◆ Task to carry out: Wherever "from" appears in a line of the listing, report that line.

◆ Available records:
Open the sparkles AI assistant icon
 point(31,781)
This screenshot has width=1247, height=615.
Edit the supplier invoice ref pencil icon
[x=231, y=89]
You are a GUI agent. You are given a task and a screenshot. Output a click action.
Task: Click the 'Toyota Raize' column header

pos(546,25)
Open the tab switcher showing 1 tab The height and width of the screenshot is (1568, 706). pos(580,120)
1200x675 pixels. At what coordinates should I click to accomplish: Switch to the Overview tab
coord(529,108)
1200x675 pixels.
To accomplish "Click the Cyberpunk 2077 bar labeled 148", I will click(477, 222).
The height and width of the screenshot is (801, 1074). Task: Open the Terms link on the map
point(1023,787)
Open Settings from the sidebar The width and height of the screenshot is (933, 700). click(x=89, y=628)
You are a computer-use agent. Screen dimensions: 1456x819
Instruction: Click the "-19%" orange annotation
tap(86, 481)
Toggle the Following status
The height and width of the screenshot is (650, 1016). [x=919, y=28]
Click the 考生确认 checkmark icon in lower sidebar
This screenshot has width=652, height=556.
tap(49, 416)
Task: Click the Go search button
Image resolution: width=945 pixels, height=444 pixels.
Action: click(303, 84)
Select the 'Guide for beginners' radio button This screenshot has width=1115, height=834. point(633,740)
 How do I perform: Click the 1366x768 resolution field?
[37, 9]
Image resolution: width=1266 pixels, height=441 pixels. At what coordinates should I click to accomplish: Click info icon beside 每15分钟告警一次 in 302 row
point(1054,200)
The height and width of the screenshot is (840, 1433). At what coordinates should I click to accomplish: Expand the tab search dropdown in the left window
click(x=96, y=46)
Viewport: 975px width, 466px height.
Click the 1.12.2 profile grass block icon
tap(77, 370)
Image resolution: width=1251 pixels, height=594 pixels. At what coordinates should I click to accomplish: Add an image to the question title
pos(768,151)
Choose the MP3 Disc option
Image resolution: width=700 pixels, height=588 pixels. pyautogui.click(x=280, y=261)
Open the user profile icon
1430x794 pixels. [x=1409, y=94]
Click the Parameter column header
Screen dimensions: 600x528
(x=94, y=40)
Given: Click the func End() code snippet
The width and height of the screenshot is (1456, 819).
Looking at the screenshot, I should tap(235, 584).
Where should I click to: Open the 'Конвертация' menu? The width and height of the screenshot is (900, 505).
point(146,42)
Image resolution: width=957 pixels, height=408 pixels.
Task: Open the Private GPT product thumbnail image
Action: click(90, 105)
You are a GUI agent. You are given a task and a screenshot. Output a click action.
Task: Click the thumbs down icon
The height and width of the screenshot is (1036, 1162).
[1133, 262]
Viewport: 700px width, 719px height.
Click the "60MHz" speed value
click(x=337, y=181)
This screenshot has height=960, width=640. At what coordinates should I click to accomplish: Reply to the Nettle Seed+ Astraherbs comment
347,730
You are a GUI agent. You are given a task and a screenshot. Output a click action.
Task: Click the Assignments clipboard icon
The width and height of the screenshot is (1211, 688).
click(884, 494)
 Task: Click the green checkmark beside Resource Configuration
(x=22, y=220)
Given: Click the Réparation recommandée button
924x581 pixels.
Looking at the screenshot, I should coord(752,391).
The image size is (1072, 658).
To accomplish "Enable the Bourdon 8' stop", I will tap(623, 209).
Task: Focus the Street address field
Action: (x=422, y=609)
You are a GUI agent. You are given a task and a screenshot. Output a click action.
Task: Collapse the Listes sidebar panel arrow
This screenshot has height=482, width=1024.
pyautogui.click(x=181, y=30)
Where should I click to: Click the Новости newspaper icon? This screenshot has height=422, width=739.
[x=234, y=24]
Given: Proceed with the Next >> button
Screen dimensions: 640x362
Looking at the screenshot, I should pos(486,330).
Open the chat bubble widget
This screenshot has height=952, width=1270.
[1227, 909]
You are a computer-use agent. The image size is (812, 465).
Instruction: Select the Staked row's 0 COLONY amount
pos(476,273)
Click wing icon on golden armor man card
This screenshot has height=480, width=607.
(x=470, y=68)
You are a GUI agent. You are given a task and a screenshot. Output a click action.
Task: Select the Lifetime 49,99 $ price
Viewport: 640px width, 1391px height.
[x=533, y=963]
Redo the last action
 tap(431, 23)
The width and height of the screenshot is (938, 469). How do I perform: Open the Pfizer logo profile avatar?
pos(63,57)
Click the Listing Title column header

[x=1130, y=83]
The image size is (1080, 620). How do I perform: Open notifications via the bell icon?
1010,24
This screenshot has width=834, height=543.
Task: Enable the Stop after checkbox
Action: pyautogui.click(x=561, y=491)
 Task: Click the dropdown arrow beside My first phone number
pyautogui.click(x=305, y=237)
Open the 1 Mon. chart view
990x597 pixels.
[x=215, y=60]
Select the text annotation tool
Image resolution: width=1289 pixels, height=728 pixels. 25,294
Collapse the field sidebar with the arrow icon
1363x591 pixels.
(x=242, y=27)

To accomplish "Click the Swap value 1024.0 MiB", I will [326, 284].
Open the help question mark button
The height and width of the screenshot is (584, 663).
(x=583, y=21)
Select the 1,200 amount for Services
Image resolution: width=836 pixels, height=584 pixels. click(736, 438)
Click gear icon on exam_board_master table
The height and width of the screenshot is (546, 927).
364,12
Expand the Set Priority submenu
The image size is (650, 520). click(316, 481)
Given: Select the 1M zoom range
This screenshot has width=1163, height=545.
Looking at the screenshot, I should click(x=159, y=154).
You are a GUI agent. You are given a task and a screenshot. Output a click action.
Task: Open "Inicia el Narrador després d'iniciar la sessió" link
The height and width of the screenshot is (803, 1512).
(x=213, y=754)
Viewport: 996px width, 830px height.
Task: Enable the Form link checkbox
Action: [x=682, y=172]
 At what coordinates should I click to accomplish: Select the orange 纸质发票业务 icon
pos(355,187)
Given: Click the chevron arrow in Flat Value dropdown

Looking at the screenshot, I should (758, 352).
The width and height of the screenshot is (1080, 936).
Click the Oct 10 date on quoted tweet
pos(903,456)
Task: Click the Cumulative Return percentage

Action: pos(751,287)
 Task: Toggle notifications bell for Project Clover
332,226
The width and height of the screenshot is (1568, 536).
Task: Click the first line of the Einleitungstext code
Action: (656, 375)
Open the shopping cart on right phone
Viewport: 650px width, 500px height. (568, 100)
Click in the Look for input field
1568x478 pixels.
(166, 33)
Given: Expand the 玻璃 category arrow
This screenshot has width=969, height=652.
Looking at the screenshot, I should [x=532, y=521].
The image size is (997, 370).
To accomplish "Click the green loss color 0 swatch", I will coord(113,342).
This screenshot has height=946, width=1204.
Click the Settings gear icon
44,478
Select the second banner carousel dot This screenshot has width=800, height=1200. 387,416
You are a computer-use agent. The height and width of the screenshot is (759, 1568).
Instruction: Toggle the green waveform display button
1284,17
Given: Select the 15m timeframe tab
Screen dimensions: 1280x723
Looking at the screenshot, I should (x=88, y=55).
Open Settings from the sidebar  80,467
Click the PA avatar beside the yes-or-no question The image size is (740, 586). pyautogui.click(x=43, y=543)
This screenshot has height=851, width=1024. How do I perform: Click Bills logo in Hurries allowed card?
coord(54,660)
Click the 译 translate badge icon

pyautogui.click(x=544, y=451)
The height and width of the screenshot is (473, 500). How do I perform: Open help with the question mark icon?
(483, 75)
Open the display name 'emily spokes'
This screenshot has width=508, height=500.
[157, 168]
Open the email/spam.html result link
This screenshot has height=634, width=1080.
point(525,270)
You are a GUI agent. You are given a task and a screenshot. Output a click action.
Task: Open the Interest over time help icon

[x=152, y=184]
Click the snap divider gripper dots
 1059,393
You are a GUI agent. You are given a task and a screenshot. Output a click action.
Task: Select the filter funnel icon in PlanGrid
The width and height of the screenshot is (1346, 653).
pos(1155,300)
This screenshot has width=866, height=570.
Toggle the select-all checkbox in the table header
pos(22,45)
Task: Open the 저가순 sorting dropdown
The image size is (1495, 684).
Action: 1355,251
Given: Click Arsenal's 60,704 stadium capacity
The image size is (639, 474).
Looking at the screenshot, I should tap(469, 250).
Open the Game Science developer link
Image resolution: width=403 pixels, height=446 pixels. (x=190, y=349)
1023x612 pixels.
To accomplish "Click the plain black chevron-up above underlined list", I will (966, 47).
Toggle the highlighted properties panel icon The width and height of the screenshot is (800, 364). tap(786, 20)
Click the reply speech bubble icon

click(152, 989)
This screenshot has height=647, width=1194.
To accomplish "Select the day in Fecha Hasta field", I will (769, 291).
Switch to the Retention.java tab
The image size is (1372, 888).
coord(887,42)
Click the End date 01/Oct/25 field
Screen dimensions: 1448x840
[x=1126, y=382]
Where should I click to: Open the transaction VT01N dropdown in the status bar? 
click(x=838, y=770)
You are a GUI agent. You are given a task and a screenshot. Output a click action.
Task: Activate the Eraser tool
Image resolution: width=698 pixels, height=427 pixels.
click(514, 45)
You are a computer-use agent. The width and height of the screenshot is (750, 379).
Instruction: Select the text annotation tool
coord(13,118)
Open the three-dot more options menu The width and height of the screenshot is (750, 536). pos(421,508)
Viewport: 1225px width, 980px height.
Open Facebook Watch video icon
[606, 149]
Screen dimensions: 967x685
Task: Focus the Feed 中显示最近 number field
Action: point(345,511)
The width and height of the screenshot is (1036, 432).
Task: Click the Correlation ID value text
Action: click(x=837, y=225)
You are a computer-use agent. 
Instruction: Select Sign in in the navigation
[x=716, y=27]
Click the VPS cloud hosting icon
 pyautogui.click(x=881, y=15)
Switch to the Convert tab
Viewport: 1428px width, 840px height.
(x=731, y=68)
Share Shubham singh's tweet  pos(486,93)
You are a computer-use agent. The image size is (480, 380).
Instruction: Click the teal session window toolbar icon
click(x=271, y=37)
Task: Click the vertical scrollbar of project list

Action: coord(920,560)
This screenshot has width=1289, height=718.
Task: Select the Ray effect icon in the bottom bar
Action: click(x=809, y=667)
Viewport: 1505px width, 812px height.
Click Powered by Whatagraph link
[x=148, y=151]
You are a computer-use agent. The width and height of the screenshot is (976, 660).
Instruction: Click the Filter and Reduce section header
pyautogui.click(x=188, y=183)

◆ Result:
Open Settings from the sidebar The width and height of the screenshot is (933, 700). click(x=89, y=628)
Open Settings from the sidebar  80,467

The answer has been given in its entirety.